Below is a reflection by Michael Meaney, who is currently studying at The University of Cambridge as a Gates Cambridge Scholar. Here, Michael shares a few of his thoughts on conducting research and searching for truth during his time at Cambridge.
Academic research is fundamentally about the pursuit of truth. And though it may silly or obvious to affirm this, the truth matters. In an age of fake news, scientific illiteracy, and our self-designed reality cocoons of social media, a firm commitment to the truth and the process by which to discover is of the utmost importance.
It was my time as a John Carroll Fellow at Georgetown University that planted the seeds of my own commitment to pursuing the truth. Participating in undergraduate research with Fr. Matt Carnes and as a Raines Fellow exposed me to the contested nature of truth in academic disciplines. “Established truth,” at least in the social sciences, is never really established. Assumptions,
access to data, and methods design are the essential components of deriving conclusions. These components change over time and are inherently political, meaning we need to interrogate and probe any truth dujour.
The extraordinary opportunity to pursue research at the University of Cambridge as a Gates Cambridge Scholar has brought the contingency of truth into sharper relief. In my own field of education, where the paradigm wars still rage, the seeming incompatibility of quantitative and qualitative methods belies a more problematic reality: what “works” on average for the group may not be sufficient for an individual, or perhaps many individual students. Educators are thus faced with a choice: should I focus my concerns on accomplishing the greatest amount of good for the average student? Or, should I concern myself with exploring with great care and detail the individual experience of a single learner, who, in and of themselves – because each student’s life is equally worthy and valuable – deserves tremendous attention and focus on their needs?
Educators concerned with what works on average might focus on the total achievement increase for a certain class observed after a certain pedagogical intervention; for example, a science experiment where students are assigned to work in groups. If the post-intervention class assessment score increased, on average, by ten percent, an educator might conclude that the intervention was successful. This kind of analysis might neglect, however, the minimal improvement demonstrated by a single student, whom we’ll call Jenny. Jenny might have increased her score by only one percent, or perhaps not at all.
The intervention for her was not successful. Group work typically requires some degree of extroversion. Jenny, a bit shy, might have found the activity anxiety-inducing and distracting, and was thus unable to gain much from the exercise. If the ten percent improvement research results were published, schools across a particular country might be inclined to try this new intervention that “works,” while at the same time, students like Jenny across that country would be disadvantaged because of it.
On the other hand, educators concerned with the individual student experience might focus on Jenny at the expense of the average student, for whom the intervention was successful. With a more critical perspective, an educator might assess the intervention as being biased toward extroverts, a character trait suited to those fluent in a culture’s native language and who identify with a racially dominant group. In this light, the intervention, rather than marking an improvement in overall pedagogy for students, might instead represent a tool for social and cultural reproduction of privilege, at the expense of Jenny and other students.

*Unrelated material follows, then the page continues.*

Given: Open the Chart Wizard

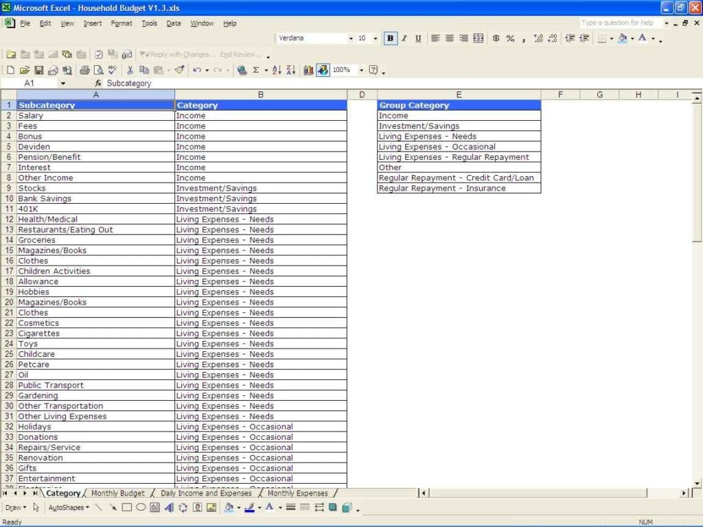Looking at the screenshot, I should [309, 70].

What is perhaps most difficult about this thought experiment is that both circumstances could accurately reflect reality: a singular, empirically valid reality that holds within it contradictory and incompatible truths, reflective of differing individual experiences. The choice of whose experiences to focus on is central to my own research. I am interested in Massive Open Online Courses, or MOOCs, and their implications for educational equity. When MOOCs began making international headlines in 2012, the group intended to benefit the most were traditionally underrepresented learners on university campuses, in the United States and around the world. I seek determine whether and how MOOCs have achieved their stated goal of “democratizing” higher education for traditionally underrepresented learners. Where my research departs from existing literature is that the population of learners I am interested in are those specifically not well-represented in existing research.
To date, learning analytics of massive data sets from MOOCs have focused on behavior patterns of average MOOC users and/or completers. The group is composed disproportionately of white, well-educated, employed men. I am interested in applying learning analytics to massive data sets of user behavior for traditionally underrepresented learners. While these datasets will not be as large as those used in studies that focus on broader segments of MOOC users, the sample sizes and data will be large enough to draw meaningful and significant conclusions. As I delve into these complicated matters, I know I am not alone. My colleagues in the education faculty similarly grapple with near-impossible to solve questions. My fellow Gates Cambridge peers do the same across fields ranging from political theory in film to infectious disease modeling to particle physics. Some fields are more exact than others, but all are contested, unsettled, and evolving.
There are no absolutely right answers, just difficult dimensions and terrain to navigate. It is both maddening and humbling. Each hard-earned citation is a literal footnote, a mere fragment of insight toward some far-off conclusion. But this also underscores the beautiful realization of one’s own limited impact as an individual; that we are part of a larger story of people working to do good in the world, seekers of truth spanning back generations, trying to make incremental progress. As individuals, we are only capable of so much, but as community we can – and must – make meaningful progress toward the further uncovering truth.